Billy Conn always fought the best fighters possible, as exemplified by fighting and winning back to back non-title fights against the reigning world middleweight champion, Fred Apostoli just five months before winning the light heavyweight title. A month after winning the title, Billy Conn kayoed future heavyweight title challenger Gus Dorazio in eight rounds while still retaining the light heavyweight crown.
Billy Conn had clearly earned the right to be called “One of the greatest light heavyweights in boxing history.” Being a brilliant and flashy light heavyweight, Conn had also been enjoying consistent success against bigger fighters. His constant clamoring for a chance to fight Joe Louis, motivated by a 13th round knockout of Bob Pastor, a 183 pound man that gave Louis a tough fight, convinced Conn of his ability to take on Joe Louis for the heavyweight championship.
In May of 1941 Billy Conn relinquished the light heavyweight championship to fight Joe Louis for the heavyweight championship of the world. Joe Louis wanted a June fight, and since Billy Conn looked to be the only possible opponent, the fight was scheduled for June 18, 1941.
Billy Conn fought Joe Louis at the Polo Grounds in New York City in a fight that turned out to be one of the greatest heavyweight fights of all time. The fight was proven to be one of the toughest of Louis’ career. And for Conn, he was outweighed by more than 25 pounds and at a further disadvantage in height and reach.
In his autobiography Joe Louis said, “I made a mistake going into that fight. I knew Conn was kinda small and I didn’t want them to say in the papers that I beat up on some little guy so the day before the fight I did a little roadwork to break a sweat and drank as little water as possible so I could weigh in under 200 pounds. Chappie was as mad as hell. But Conn was a clever fighter, he was like a mosquito, he’d sting and move.”

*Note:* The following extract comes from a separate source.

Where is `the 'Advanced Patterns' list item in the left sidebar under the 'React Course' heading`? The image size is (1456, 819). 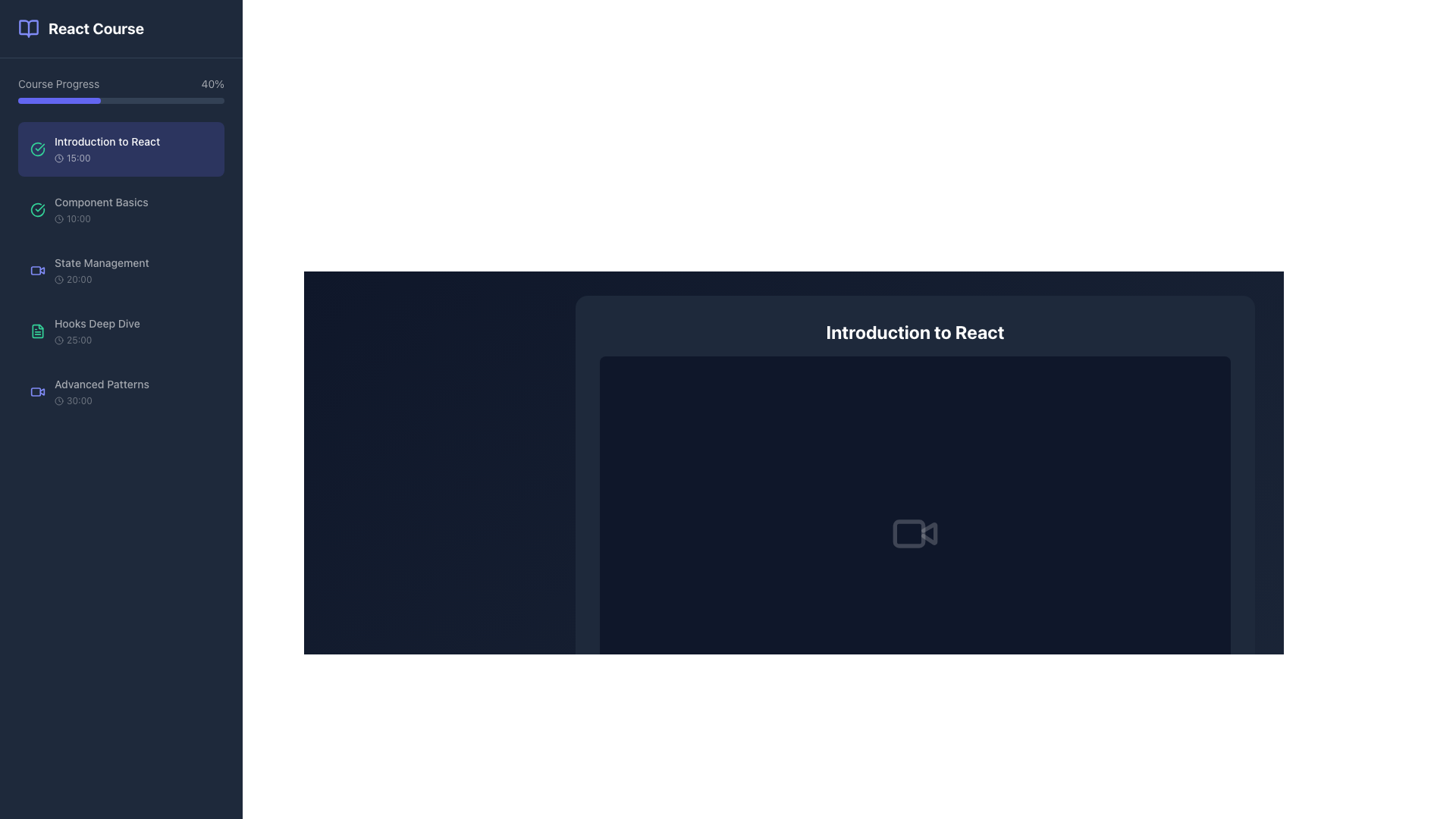 the 'Advanced Patterns' list item in the left sidebar under the 'React Course' heading is located at coordinates (133, 391).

Louis clearly under-estimated the great light heavyweight. Boxing historian Bert Sugar wrote of the fight, Conn carried into the ring, “His consummate boxing skill, his flashy left hand the center piece, (that) made him a lineal descendant of Gentleman Jim Corbett, the first of the great scientific boxers,” also with a great defense, “Conn could block punches with his arms, elbows and gloves, and further nullify his opponents punches by ‘rolling’ with them,” also having “Remarkable recuperative powers, having been knocked down only twice in his career and haven gotten up both times.”
For the better part of thirteen rounds, the beautiful jabbing, feinting, and maneuvering of Conn gave him the advantage in the fight. Louis did have his moments when he stunned Conn with a left hook in the 5th, cutting his eye and nose. By the 8th round dehydration set in on Louis and he began to tire badly. By the 12th round Louis was completely exhausted with Conn ahead on two of three scorecards.
Then Billy got cocky and overconfident at the part of the fight when he knew he was winning on points. Conn decided to trade punches with the heavy hitting Louis, as the two were slugging it out Louis landed a powerful left hook to the jaw of Conn. He followed that up with an even harder right as Conn was almost ready to collapse. Billy had little left but courage as Louis battered his body with lefts and rights until the crushing right landed with only two seconds on the clock to end the thirteenth round. A finishing right from Louis’ TNT fist brought an abrupt end to the dazzling show.
Overconfidence caused Billy Conn’s downfall in the fight. Even losing the fight by a thirteenth round knockout, Billy Conn came close to defeating The Brown Bomber.
The fight went down in boxing history as one of the ten greatest heavyweight fights of all time.